**Text section**
Case studies: Families coping with drought in Ethiopia
Meet Adanech, a mother of 5 in Ethiopia’s Shebedino area. The long dry season has left her without food and too weak to produce milk for her baby.
"My name is Adanech Woyna, and I'm 39 years of age. I live with my husband and my 2 sons and 3 daughters. My youngest daughter is only 7 months old. I don't have enough food to even feed myself. I'm dry - my baby can't get enough milk. If I stop feeding my baby I know she will die - so I don't have any option but to keep trying. I have to get food so I can feed my baby. I am getting worse and worse, I know that, but I want my baby to survive.
"We are facing this food shortage because we had a long dry season. We lost almost everything that we normally produce. During a normal harvest, we'd have fresh maize to eat right now. But we have nothing. We don't have any livestock - we had to sell our only ewe. We are going to be dealing with these food problems until September at least, when we hope we can harvest maize and feed the family."
Abebe, age 27, lives with his two children and his 6 months-pregnant wife in Diksis district.
"My wife is repeatedly sick and it has become harder for me to pay for her healthcare. My income from farming has already dried up due to the shortage of rain last season when we were expecting to plant wheat and barley that is harvested in July and August. It has become even more difficult for me to feed my children and families.

[Recorded data]

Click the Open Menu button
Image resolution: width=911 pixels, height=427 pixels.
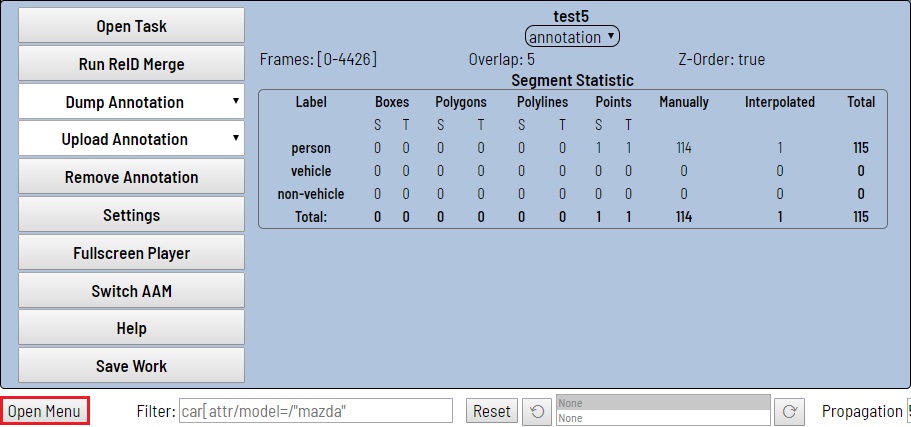click(45, 411)
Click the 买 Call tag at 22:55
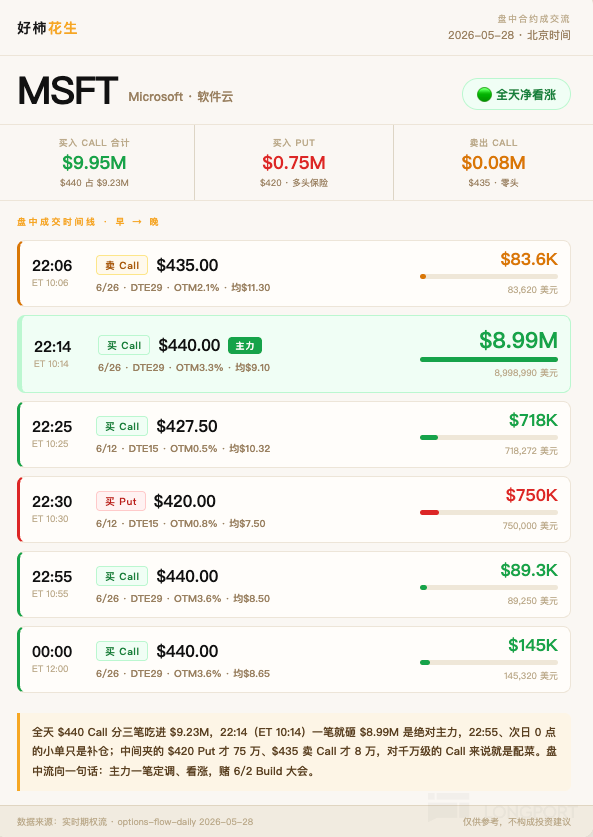 pyautogui.click(x=122, y=577)
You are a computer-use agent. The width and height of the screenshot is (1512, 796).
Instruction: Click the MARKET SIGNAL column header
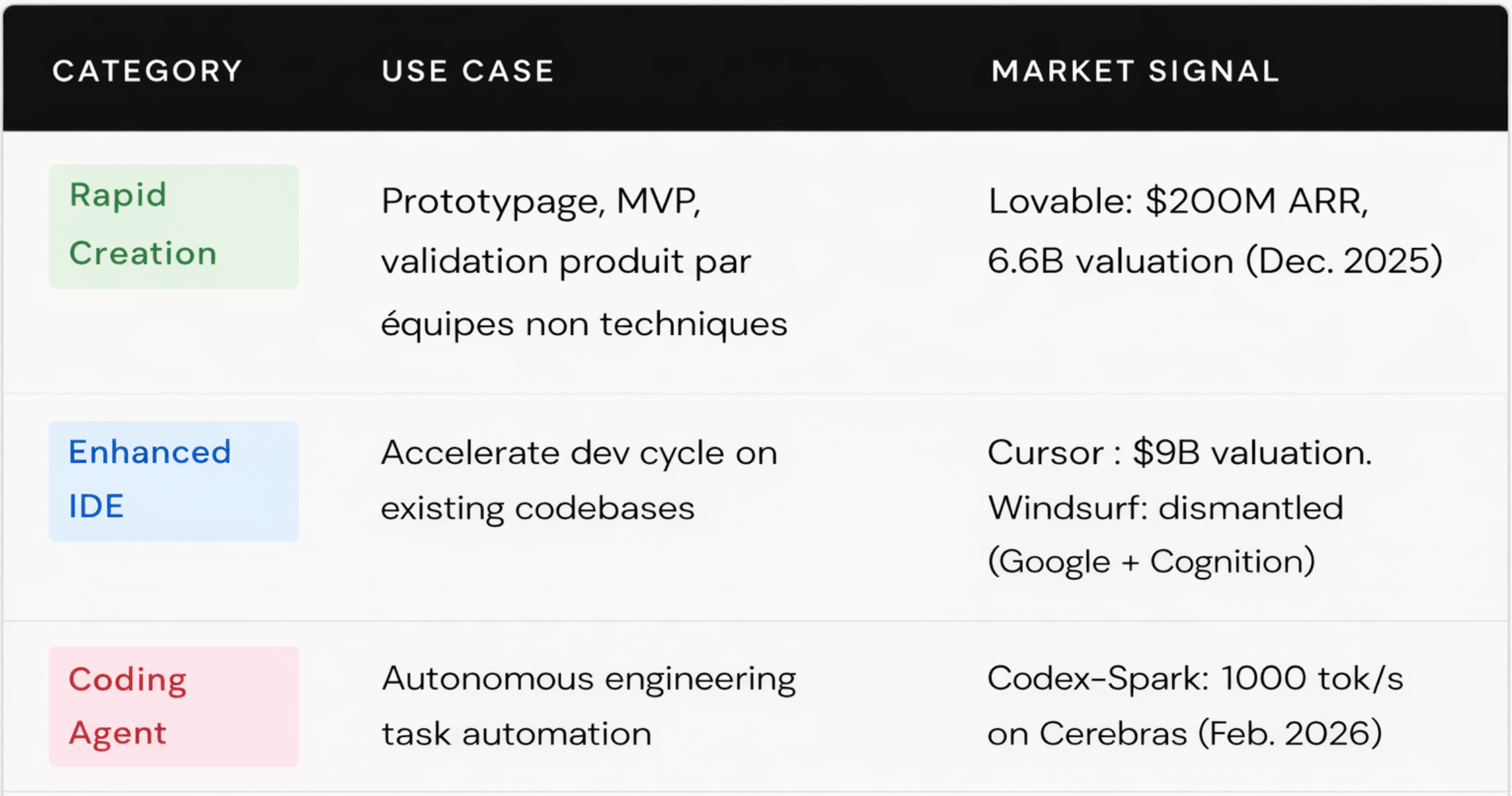coord(1136,71)
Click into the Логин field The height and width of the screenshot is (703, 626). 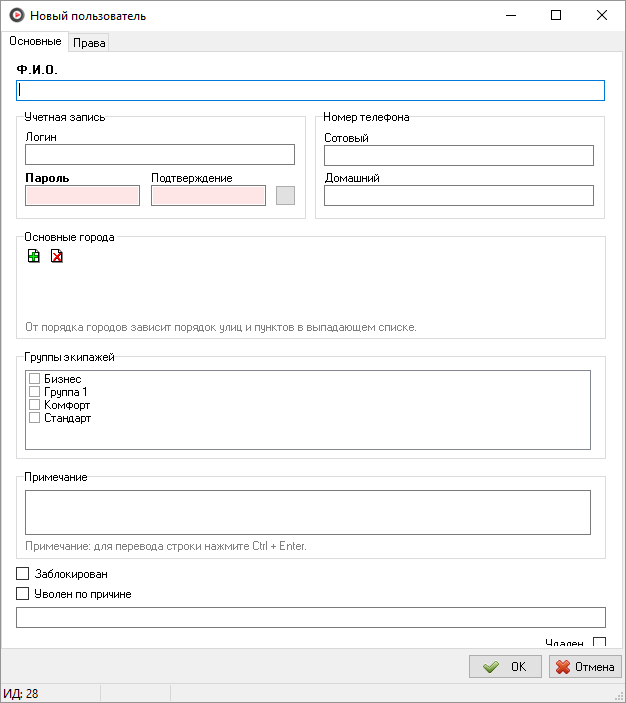pos(160,154)
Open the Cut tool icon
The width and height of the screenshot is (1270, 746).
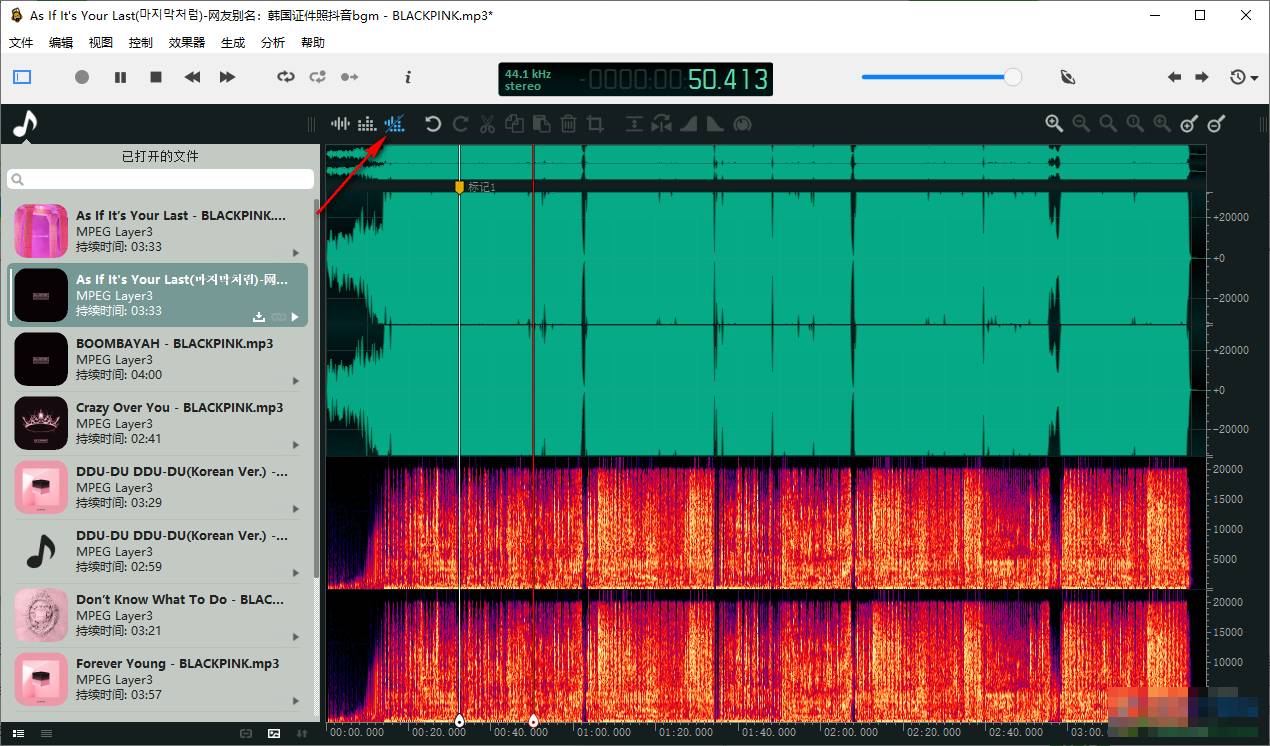coord(487,123)
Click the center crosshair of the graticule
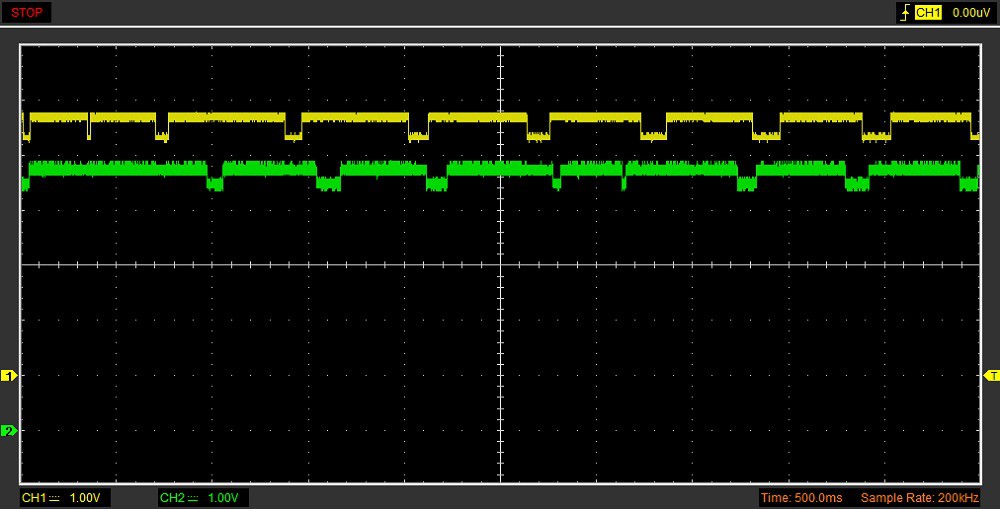The image size is (1000, 509). point(499,265)
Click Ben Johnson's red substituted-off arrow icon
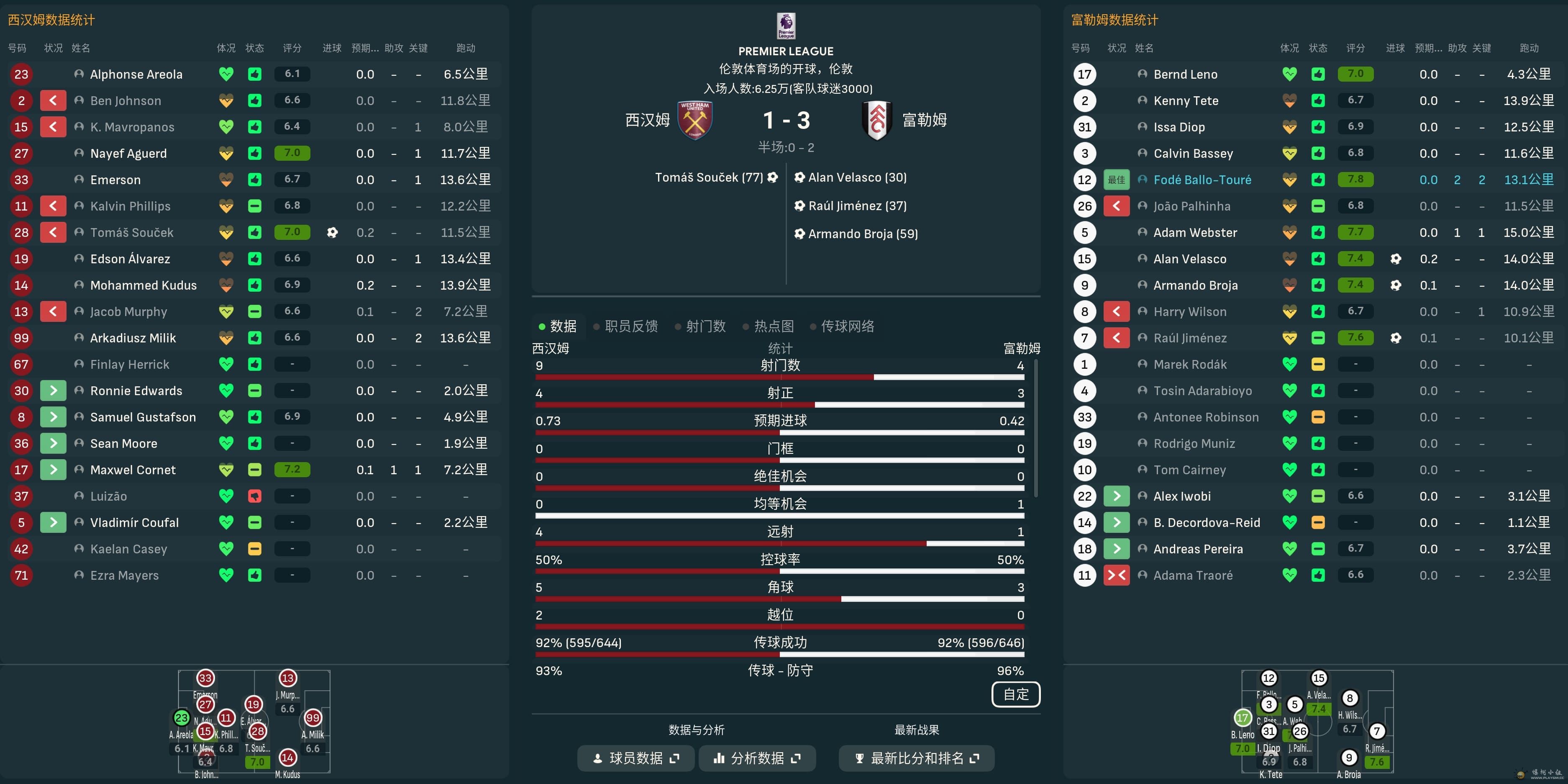This screenshot has width=1568, height=784. [53, 100]
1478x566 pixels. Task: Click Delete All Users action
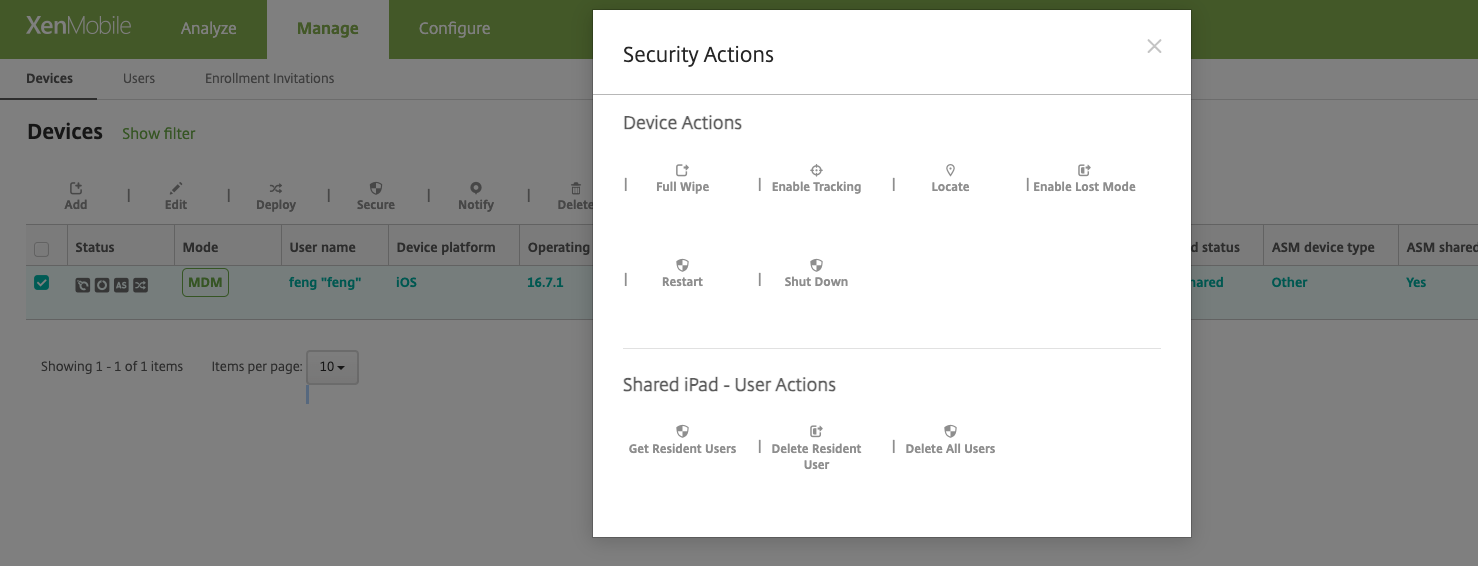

**Instructions for the task**
Quote the stretch of the drought case studies from "Case studies: Families" through "baby to survive.", word for word.

**Answer space**
Case studies: Families coping with drought in Ethiopia
Meet Adanech, a mother of 5 in Ethiopia’s Shebedino area. The long dry season has left her without food and too weak to produce milk for her baby.
"My name is Adanech Woyna, and I'm 39 years of age. I live with my husband and my 2 sons and 3 daughters. My youngest daughter is only 7 months old. I don't have enough food to even feed myself. I'm dry - my baby can't get enough milk. If I stop feeding my baby I know she will die - so I don't have any option but to keep trying. I have to get food so I can feed my baby. I am getting worse and worse, I know that, but I want my baby to survive.